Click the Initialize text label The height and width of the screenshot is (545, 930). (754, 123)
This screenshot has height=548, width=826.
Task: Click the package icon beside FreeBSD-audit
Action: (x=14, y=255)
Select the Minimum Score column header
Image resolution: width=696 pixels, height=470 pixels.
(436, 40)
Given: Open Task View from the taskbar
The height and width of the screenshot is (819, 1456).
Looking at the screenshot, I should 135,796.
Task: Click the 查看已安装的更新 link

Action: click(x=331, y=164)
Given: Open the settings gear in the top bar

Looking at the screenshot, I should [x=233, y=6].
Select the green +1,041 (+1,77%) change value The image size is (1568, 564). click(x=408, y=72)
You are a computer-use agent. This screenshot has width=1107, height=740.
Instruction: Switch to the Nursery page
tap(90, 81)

Exercise: Print the lines of the data again word for word, starting at the line that contains "You are a computer-use" and ending at the last line of the data.

Exercise result:
You are a computer-use agent. This screenshot has width=1107, height=740.
Instruction: Switch to the Nursery page
tap(90, 81)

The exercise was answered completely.